Understanding storage in Kubernetes 🕸

Seifeddine Rajhi
8 min readJan 11, 2024

A Deep Dive into Kubernetes Storage 💻

🔍 Preamble:

Managing data within Kubernetes pods can be challenging, as pods are temporary and any data stored within them is lost when they’re deleted or restarted.

To address this, Kubernetes offers persistent storage options such as Persistent Volumes (PVs) and Persistent Volume Claims (PVCs).

In this beginner’s guide, we’ll explore the key concepts of Kubernetes storage, including PVs, PVCs, and StorageClass.

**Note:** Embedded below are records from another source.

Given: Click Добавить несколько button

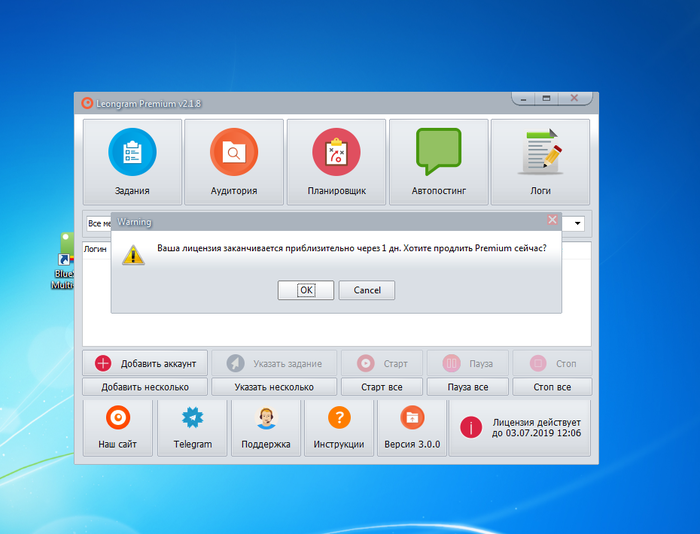Looking at the screenshot, I should click(145, 387).
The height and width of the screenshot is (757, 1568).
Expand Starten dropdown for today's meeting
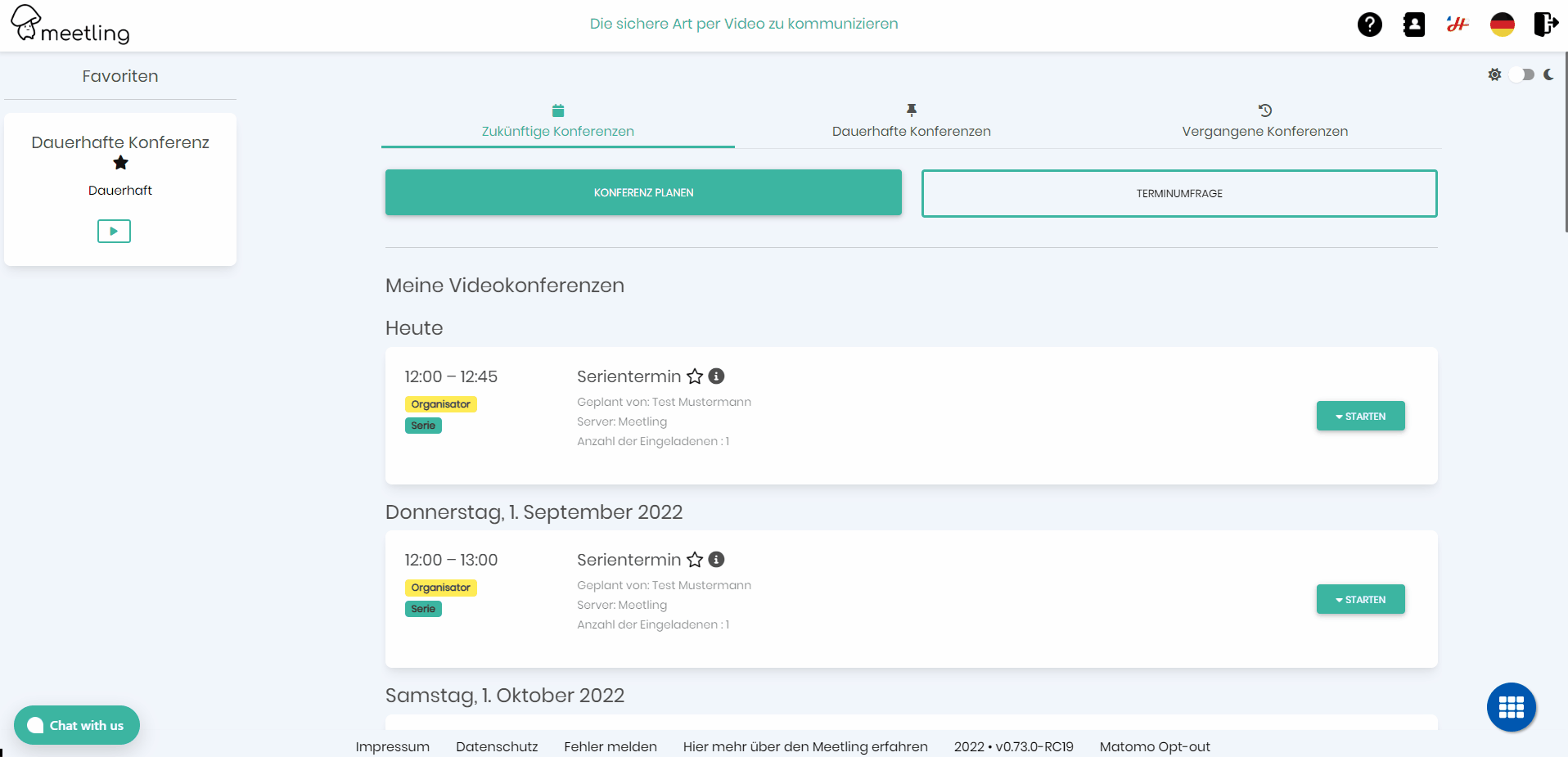(x=1360, y=417)
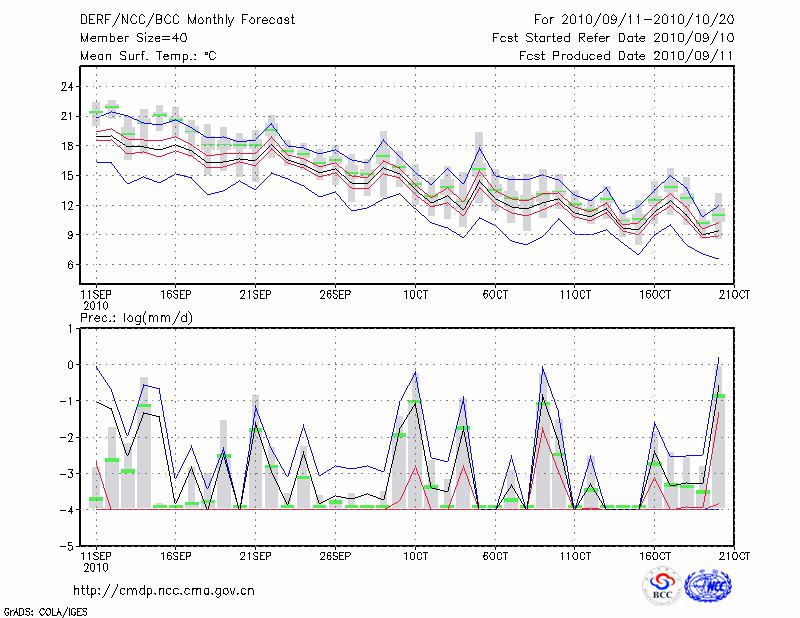Image resolution: width=800 pixels, height=618 pixels.
Task: Click 11OCT on the temperature chart axis
Action: pyautogui.click(x=575, y=295)
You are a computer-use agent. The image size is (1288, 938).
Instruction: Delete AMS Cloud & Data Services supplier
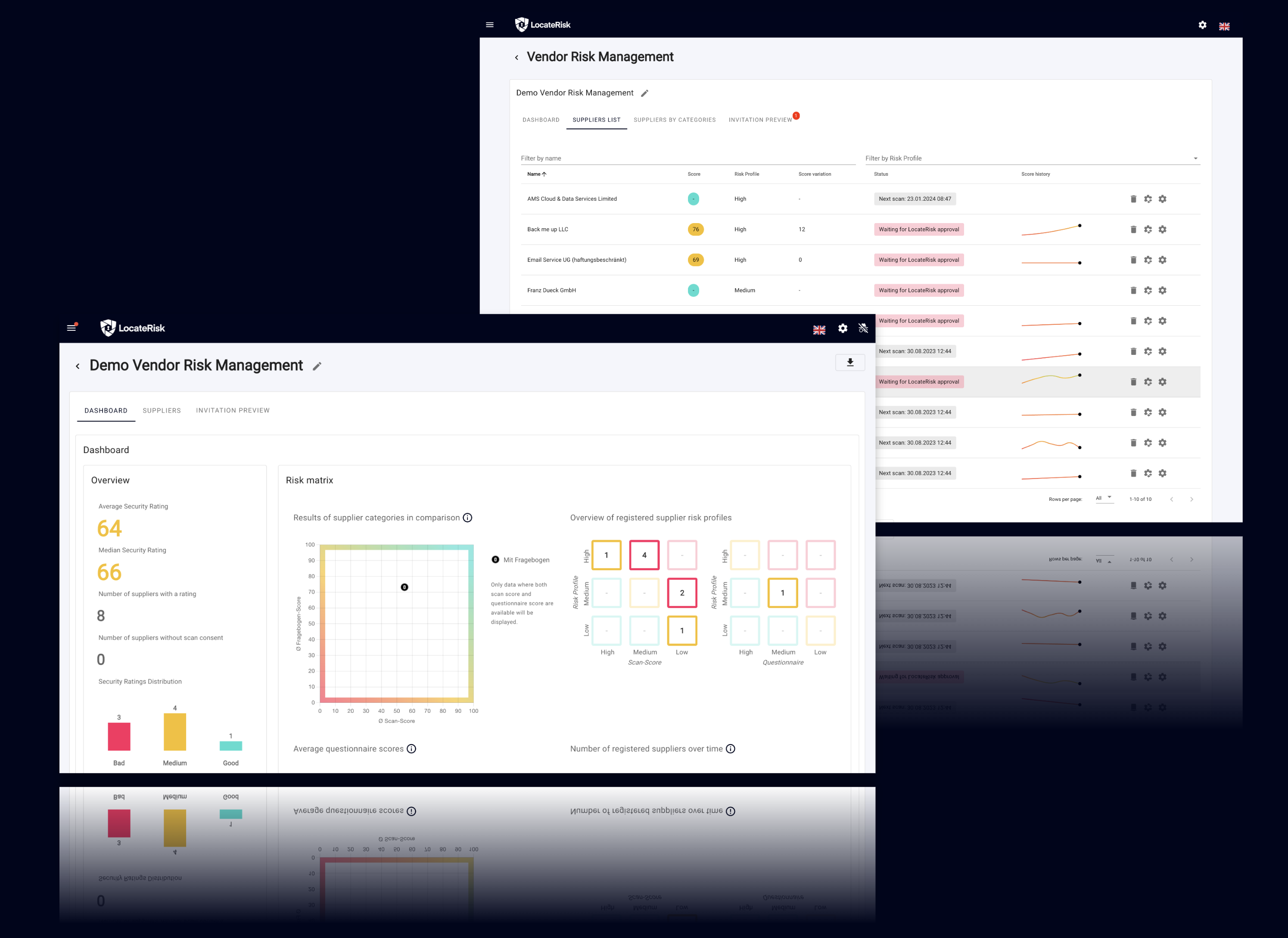[x=1133, y=199]
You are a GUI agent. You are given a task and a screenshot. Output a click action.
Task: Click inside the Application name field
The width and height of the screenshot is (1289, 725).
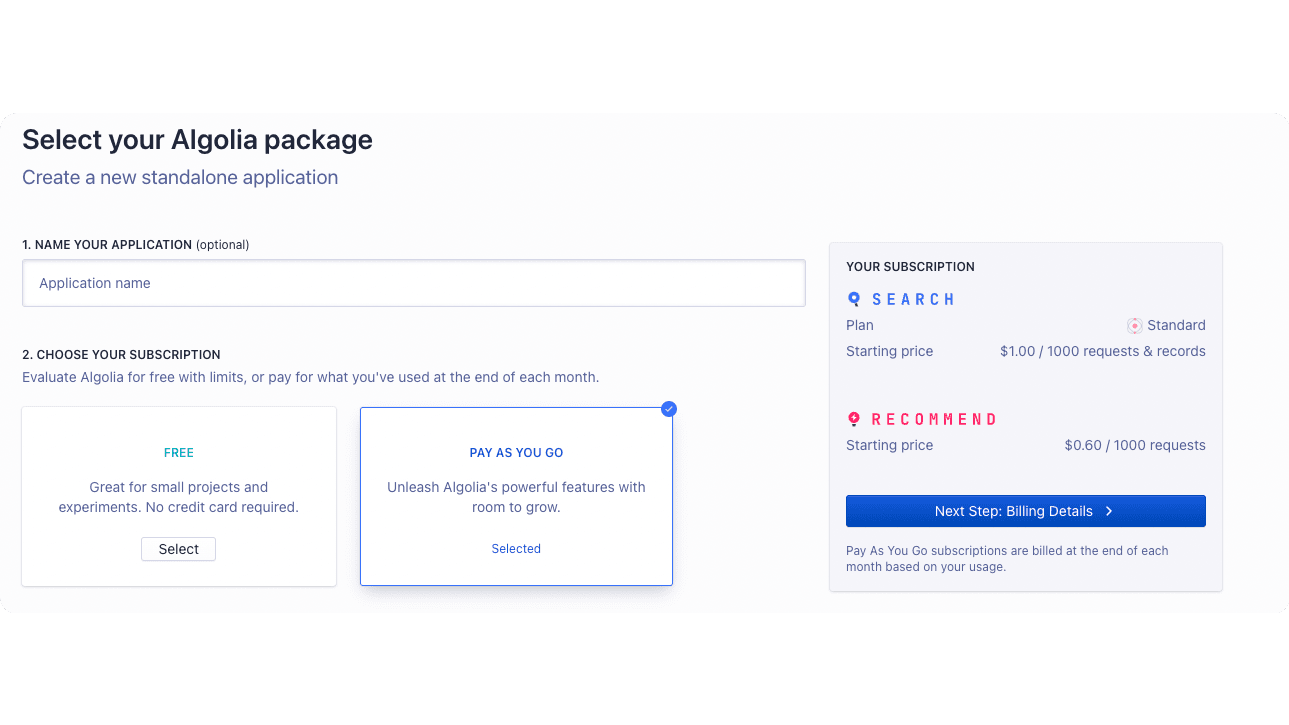[x=413, y=283]
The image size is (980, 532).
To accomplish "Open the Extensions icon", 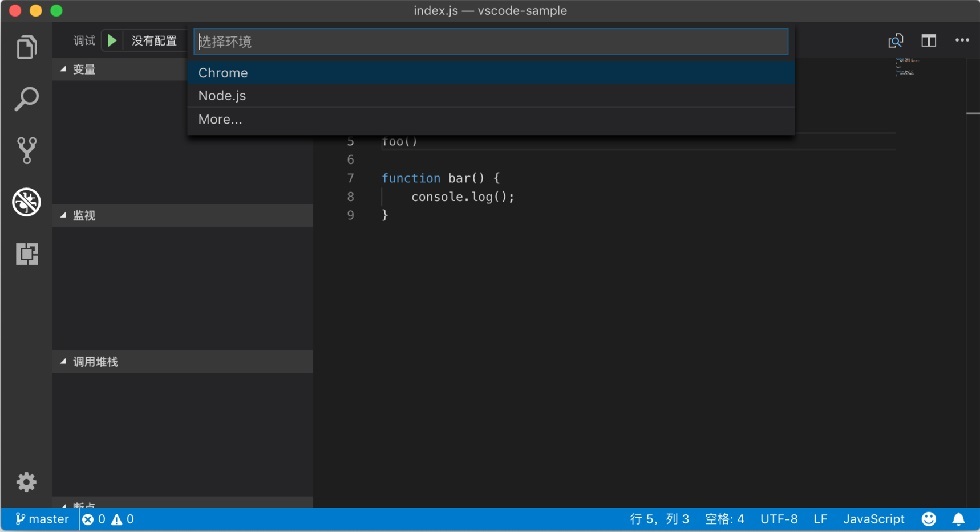I will pyautogui.click(x=27, y=254).
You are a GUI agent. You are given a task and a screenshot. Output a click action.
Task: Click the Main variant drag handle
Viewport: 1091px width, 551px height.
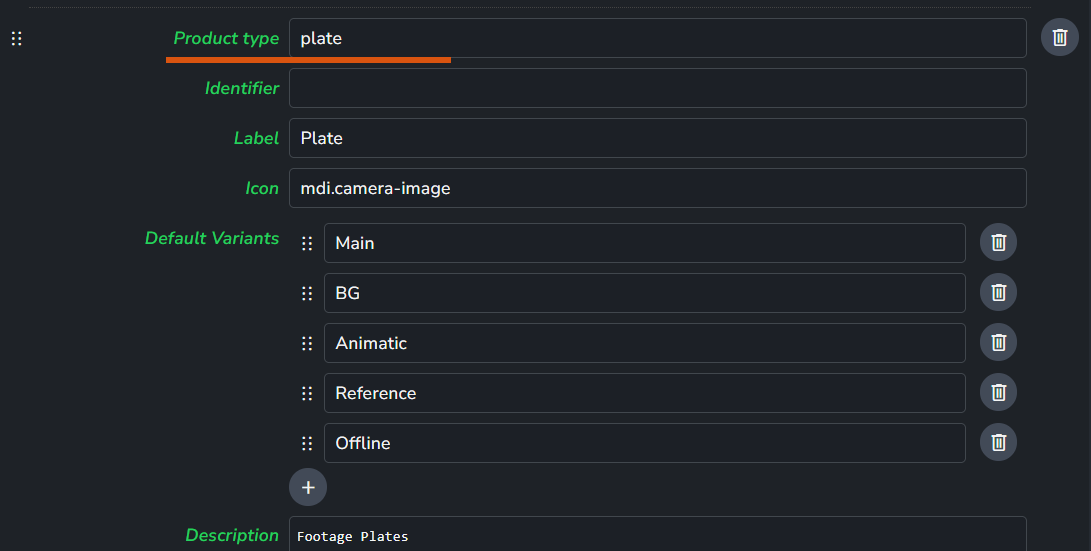[x=307, y=243]
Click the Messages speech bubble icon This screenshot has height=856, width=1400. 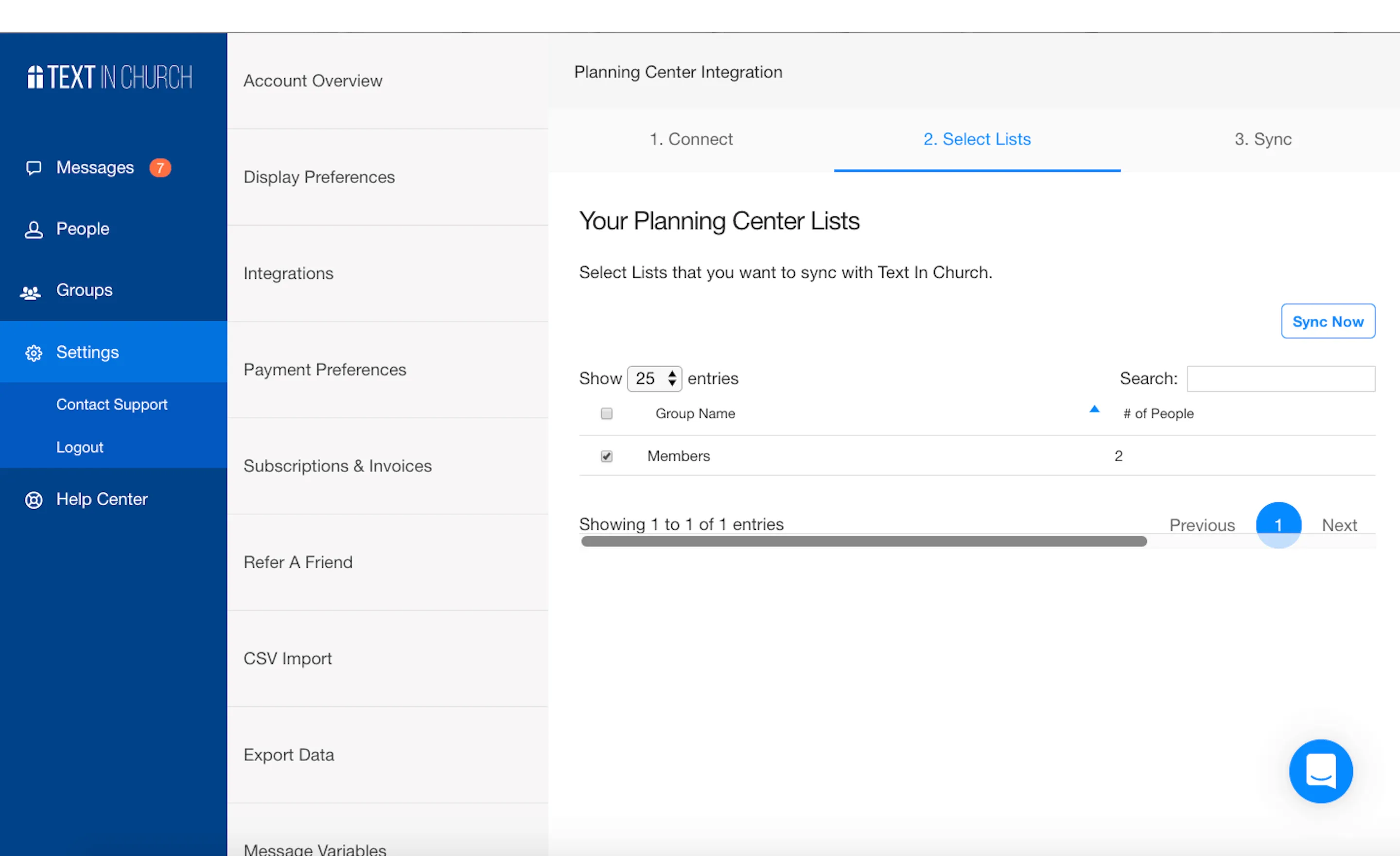[x=34, y=168]
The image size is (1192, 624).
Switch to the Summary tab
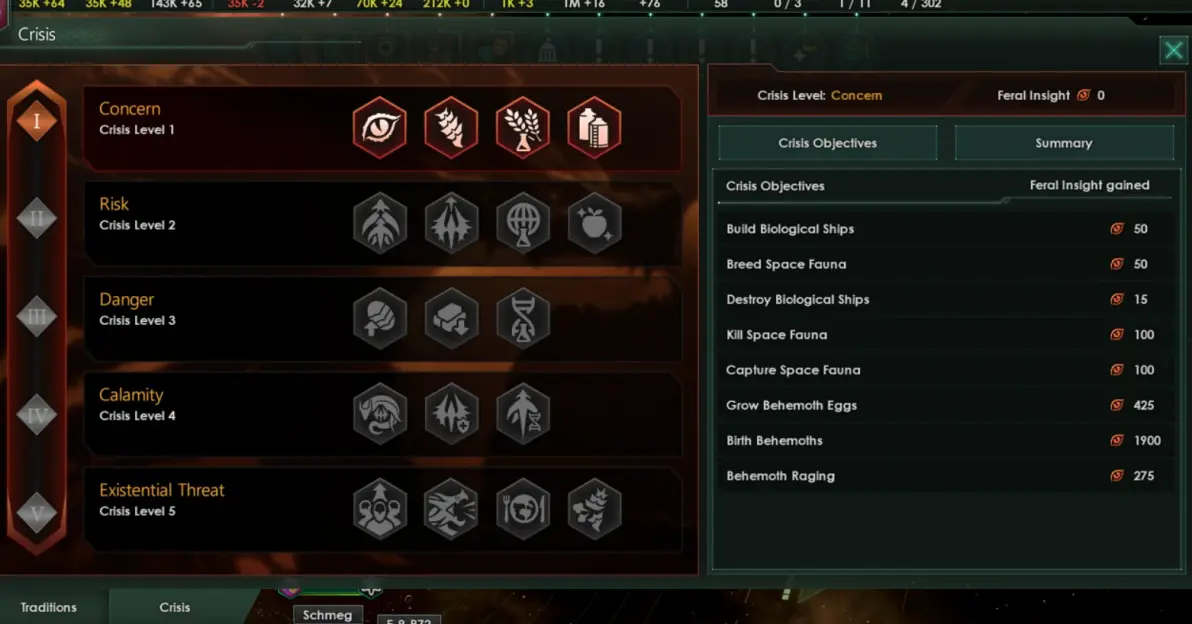tap(1064, 143)
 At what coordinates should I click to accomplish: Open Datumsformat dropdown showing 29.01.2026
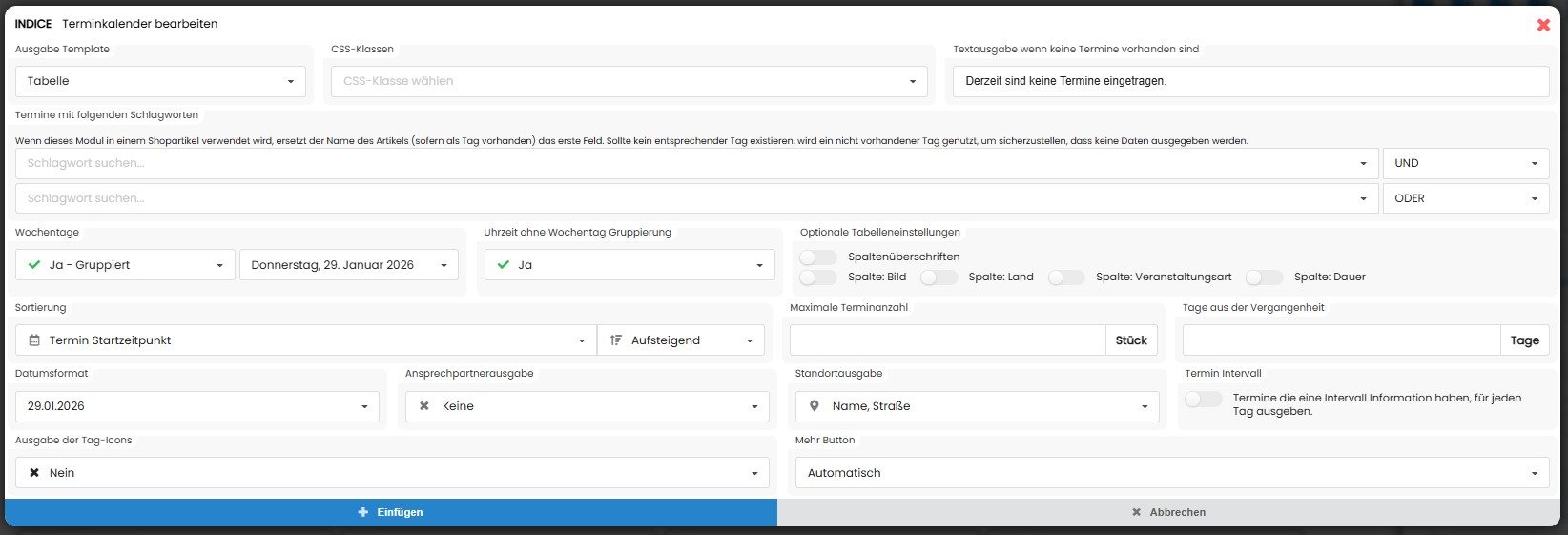click(196, 407)
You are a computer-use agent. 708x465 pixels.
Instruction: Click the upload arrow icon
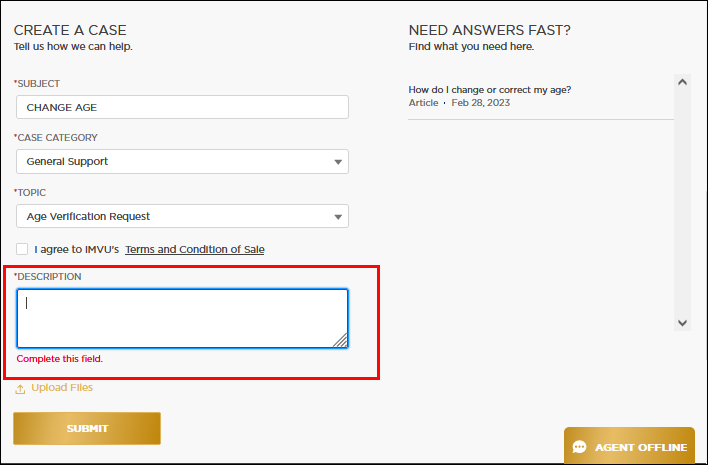pos(20,389)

We’ll explain how to provision persistent volumes, the differences between static and dynamic provisioning, and how StorageClass defines the provisioner, parameters, and reclaim policy for dynamically provisioned PVs.

Table of Contents: 
.
Kubernetes storage basics
· Volumes and Mount
Manifest file
Drawbacks
· Persistent Volumes(PVs) and Persistent Volumes Claims(PVCs)
Manifest file
· Provision Persistent Volumes
Static Provisioning
Dynamic Provisioning
· Storage Classes
Manifest file
· Short Name

Kubernetes storage basics:

Kubernetes storage is based on the concepts of volumes: there are ephemeral volumes that are often simply called volumes and there are Persistent Volumes that are meant for long-term storage.

In Kubernetes, pods are temporary and any data stored within them is lost when they’re deleted or restarted. To avoid this, use persistent storage options such as PVs(Persistent Volumes)and PVCs(Persistent Volume Claims). PVs are storage resources with an independent lifecycle, while PVCs are storage requests. Use them for simplified storage management and scaling. Provisioning persistent volumes can be static or dynamic. StorageClass defines the provisioner, parameters, and reclaim policy for dynamically provisioned PVs.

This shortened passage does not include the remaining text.